:: Material for the task

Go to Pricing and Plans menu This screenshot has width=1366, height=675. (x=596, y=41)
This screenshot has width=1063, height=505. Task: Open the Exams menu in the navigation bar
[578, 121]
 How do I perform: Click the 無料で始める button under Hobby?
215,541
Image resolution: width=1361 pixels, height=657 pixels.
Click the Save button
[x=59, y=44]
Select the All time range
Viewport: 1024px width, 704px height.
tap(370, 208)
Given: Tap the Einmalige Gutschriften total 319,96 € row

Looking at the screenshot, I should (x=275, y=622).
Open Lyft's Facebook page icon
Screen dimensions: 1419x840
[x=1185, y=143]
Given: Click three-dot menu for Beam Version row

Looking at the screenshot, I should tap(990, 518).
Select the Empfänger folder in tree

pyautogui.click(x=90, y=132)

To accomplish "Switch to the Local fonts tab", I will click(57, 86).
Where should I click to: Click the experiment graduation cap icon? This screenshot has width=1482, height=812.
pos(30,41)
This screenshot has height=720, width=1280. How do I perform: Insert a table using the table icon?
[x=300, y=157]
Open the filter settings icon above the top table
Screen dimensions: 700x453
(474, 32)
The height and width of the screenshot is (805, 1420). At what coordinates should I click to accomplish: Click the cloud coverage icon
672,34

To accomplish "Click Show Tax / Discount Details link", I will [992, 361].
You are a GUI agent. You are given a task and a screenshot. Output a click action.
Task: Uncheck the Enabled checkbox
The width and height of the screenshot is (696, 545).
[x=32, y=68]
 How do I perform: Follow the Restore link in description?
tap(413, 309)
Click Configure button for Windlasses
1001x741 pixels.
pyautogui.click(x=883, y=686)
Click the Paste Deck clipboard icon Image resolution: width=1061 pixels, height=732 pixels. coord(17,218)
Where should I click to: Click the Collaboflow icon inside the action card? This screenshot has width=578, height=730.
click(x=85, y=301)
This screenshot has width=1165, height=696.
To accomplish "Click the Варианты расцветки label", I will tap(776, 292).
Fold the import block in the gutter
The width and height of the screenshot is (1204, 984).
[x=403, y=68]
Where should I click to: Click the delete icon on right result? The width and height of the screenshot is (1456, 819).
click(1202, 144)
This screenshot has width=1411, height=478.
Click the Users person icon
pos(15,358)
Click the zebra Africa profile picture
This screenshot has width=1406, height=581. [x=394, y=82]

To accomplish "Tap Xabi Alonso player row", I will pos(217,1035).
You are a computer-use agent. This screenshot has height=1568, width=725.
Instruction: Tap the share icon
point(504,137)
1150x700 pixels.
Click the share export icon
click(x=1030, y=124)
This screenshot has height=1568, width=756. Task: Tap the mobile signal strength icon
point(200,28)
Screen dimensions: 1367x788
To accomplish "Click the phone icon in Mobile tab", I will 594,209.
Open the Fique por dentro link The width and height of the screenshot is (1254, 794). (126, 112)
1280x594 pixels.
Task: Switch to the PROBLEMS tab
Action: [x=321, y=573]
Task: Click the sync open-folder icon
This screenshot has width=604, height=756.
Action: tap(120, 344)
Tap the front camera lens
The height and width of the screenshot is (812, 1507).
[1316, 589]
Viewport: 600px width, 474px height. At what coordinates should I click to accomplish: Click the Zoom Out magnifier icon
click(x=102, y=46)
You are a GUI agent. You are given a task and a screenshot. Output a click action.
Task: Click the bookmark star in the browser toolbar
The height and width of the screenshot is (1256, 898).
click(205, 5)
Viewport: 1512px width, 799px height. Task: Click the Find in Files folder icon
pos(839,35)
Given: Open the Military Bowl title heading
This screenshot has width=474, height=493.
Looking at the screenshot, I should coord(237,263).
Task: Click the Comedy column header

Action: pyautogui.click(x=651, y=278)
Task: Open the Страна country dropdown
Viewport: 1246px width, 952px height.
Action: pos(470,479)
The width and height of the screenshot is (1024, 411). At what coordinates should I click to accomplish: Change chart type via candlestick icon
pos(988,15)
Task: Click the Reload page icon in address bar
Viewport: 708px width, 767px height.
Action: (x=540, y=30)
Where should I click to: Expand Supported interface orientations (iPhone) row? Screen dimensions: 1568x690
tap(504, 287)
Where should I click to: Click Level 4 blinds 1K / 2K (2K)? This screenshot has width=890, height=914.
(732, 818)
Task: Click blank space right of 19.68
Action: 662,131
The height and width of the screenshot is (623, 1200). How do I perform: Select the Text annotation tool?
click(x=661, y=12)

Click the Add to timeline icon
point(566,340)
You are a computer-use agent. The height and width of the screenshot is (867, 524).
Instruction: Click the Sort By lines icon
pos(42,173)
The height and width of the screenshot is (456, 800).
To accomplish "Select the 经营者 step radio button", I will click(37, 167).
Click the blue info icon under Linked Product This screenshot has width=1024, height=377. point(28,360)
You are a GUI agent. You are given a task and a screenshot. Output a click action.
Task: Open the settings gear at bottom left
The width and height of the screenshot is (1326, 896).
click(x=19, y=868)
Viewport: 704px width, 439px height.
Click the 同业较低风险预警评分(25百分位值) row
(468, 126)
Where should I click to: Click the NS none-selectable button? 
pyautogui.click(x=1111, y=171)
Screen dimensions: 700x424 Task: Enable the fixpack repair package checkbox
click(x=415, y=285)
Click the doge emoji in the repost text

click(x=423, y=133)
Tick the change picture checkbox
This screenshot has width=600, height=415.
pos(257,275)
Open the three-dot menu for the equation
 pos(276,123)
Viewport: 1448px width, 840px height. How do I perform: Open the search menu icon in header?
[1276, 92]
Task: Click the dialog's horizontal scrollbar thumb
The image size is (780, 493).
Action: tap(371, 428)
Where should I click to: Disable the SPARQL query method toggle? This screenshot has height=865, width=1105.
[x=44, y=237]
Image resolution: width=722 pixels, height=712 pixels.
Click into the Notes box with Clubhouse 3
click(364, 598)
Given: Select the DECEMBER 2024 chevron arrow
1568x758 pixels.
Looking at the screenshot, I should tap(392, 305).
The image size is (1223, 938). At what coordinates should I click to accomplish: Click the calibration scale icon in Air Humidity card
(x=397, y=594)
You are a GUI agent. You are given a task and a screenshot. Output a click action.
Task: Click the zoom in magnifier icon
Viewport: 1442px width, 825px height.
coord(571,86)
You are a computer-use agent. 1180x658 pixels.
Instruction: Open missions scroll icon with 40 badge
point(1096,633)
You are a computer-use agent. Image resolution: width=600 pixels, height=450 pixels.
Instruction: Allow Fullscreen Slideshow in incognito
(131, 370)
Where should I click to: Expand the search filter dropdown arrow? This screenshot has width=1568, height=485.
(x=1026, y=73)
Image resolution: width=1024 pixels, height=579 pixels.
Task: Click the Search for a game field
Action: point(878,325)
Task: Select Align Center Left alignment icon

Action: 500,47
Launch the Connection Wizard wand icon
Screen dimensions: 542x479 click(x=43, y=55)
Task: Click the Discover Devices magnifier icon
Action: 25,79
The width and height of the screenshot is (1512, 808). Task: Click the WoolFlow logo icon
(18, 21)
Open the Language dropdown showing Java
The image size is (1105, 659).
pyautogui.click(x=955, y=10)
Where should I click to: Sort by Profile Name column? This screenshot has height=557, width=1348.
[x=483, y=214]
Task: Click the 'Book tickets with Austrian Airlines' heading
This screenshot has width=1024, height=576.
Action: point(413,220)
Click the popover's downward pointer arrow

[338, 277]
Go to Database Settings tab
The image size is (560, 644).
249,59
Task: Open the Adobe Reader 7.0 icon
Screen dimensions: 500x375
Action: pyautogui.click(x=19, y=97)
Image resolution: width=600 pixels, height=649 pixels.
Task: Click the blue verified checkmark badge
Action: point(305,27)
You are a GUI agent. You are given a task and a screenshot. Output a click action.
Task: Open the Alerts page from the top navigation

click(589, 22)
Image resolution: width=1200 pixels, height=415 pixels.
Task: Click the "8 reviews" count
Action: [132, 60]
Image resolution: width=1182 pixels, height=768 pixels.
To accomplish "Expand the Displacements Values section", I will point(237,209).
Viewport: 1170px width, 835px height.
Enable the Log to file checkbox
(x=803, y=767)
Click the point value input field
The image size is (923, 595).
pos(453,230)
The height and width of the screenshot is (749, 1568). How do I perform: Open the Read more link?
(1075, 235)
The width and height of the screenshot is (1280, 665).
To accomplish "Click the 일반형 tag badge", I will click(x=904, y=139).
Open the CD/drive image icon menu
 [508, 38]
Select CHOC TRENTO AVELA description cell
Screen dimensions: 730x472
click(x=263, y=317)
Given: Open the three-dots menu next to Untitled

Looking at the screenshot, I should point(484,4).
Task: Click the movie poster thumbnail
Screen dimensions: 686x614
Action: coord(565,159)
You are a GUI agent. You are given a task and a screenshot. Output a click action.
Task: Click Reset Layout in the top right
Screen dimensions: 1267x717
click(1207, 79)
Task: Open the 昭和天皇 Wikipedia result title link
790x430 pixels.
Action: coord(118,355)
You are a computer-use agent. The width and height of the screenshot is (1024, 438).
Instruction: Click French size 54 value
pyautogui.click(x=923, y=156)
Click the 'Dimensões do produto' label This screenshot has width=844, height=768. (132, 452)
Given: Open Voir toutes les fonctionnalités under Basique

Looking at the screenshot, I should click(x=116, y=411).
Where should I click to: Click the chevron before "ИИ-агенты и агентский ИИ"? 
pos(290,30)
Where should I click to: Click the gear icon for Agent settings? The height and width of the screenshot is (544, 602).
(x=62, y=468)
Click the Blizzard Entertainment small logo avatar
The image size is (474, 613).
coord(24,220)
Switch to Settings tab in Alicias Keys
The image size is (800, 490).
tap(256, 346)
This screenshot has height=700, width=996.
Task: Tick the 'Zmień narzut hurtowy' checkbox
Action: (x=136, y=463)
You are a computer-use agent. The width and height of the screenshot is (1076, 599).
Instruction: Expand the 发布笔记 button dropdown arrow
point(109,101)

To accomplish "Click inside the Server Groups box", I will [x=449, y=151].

::::

Task statement. In the entries above, one line contains "How do I perform: Click" and another contains "Click the Paste". Reproduce exactly those two lines and the lines between them, nothing else.

Result of this task.
 How do I perform: Click the 無料で始める button under Hobby?
215,541
Image resolution: width=1361 pixels, height=657 pixels.
Click the Save button
[x=59, y=44]
Select the All time range
Viewport: 1024px width, 704px height.
tap(370, 208)
Given: Tap the Einmalige Gutschriften total 319,96 € row

Looking at the screenshot, I should (x=275, y=622).
Open Lyft's Facebook page icon
Screen dimensions: 1419x840
[x=1185, y=143]
Given: Click three-dot menu for Beam Version row

Looking at the screenshot, I should tap(990, 518).
Select the Empfänger folder in tree

pyautogui.click(x=90, y=132)

To accomplish "Switch to the Local fonts tab", I will click(57, 86).
Where should I click to: Click the experiment graduation cap icon? This screenshot has width=1482, height=812.
pos(30,41)
This screenshot has height=720, width=1280. How do I perform: Insert a table using the table icon?
[x=300, y=157]
Open the filter settings icon above the top table
Screen dimensions: 700x453
(474, 32)
The height and width of the screenshot is (805, 1420). At what coordinates should I click to accomplish: Click the cloud coverage icon
672,34

To accomplish "Click Show Tax / Discount Details link", I will [992, 361].
You are a GUI agent. You are given a task and a screenshot. Output a click action.
Task: Uncheck the Enabled checkbox
The width and height of the screenshot is (696, 545).
[x=32, y=68]
 How do I perform: Follow the Restore link in description?
tap(413, 309)
Click Configure button for Windlasses
1001x741 pixels.
pyautogui.click(x=883, y=686)
Click the Paste Deck clipboard icon Image resolution: width=1061 pixels, height=732 pixels. coord(17,218)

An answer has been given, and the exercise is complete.